A highlight of the conference was the opportunity to meet Rob Shorland-Ball, a long-time AIM member and museum consultant who was responsible for depositing the AIM archive at the University of Leicester. By doing so he has been instrumental in helping us to record around 200 (often closed) museums that we have found looking through this material, and which we may not have located otherwise. It was great to inform him about the project and thank him for his efforts. Such interactions, particularly with historical data collection, have helped to humanise the research.

 

Delegates helping with the data collection

In terms of the practical matter of collecting data at the conference, we did this by manning a stall in the exhibition hall. Here delegates could come and talk to the project team, check to see if their museum was in our database and add (or amend) their entry if not. In particular we were eager for delegates to tell us if museums were open or closed, and to give us an idea of their subject matter. The benefit of this was that experts – people ‘on the ground’ working at these museums– could corroborate, and add to, our data.

To make the process as easy as possible we created A3 paper catalogues of our database with entries listed in alphabetical order. This meant that delegates could easily browse entries and had enough space to make additions We also had our computer database on hand in case of any problems in finding museums (for example, if the Barnstaple Museum was recorded as the Museum of Barnstaple).

AIM delegates helping with our data collection

 

In addition to this, we also had on show a prototype of our computer mapping model, demonstrated by Nick Larsson, the project’s computer science researcher. The benefit of bringing the model (and we needed to a substantially reconfigure a laptop to do so!) was that visitors could experience the whole of the research process; once they had checked their entry they were able to see how the data would be visualised and its functionality, and thus think about how they could use such a resource once it is finalised.

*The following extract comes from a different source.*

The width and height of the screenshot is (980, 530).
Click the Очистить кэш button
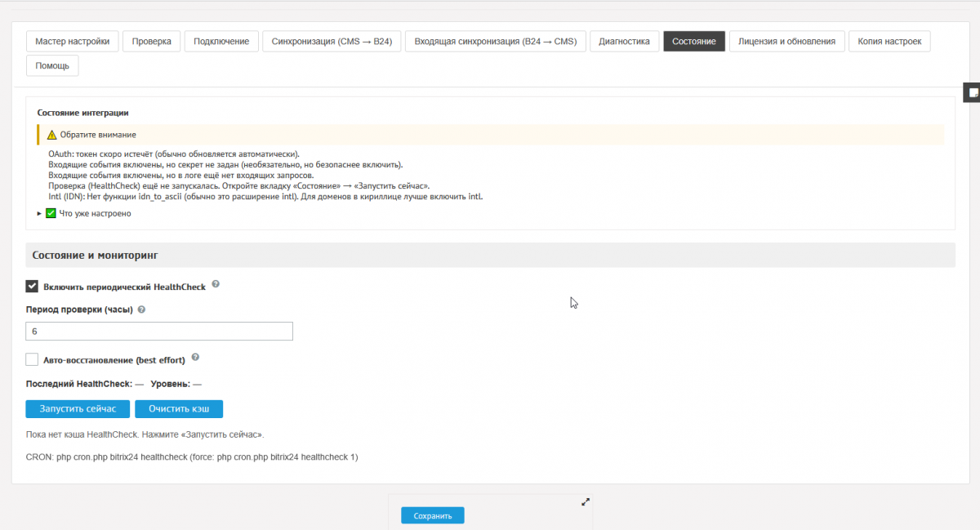178,408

The vast majority of the delegates that we spoke to were very enthusiastic about the project and some returned to the stall with their friends to encourage them to participate. As a result, delegates made additions to data over 60 entries and offered suggestions of museums were hadn’t heard of. As a result, we are now aware of the John Lewis Heritage Centre, the Christchurch Tricycle Museum (1984-1999), and the Wigston Folk Museum (1981-1990)! We were also given names of regional experts and offers of help to map museums at a local level. Indeed, despite the cutting-edge technological aspect of the project, our ability to collect (often obscure) information is still largely reliant on traditional forms of networked knowledge; an old fashioned form of crowdsourcing.

New data!

 

Overall, the conference was a success on a number of fronts. Our project is much more visible as a result and we have a trove of data and helpful regional contacts. Beyond these tangible outcomes, the most encouraging aspect of the exercise was to be realise that we are working as part of a sector of professionals who have a great deal of enthusiasm for a project detailing museum history, and who are willing to do as much as they can to help add to this knowledge.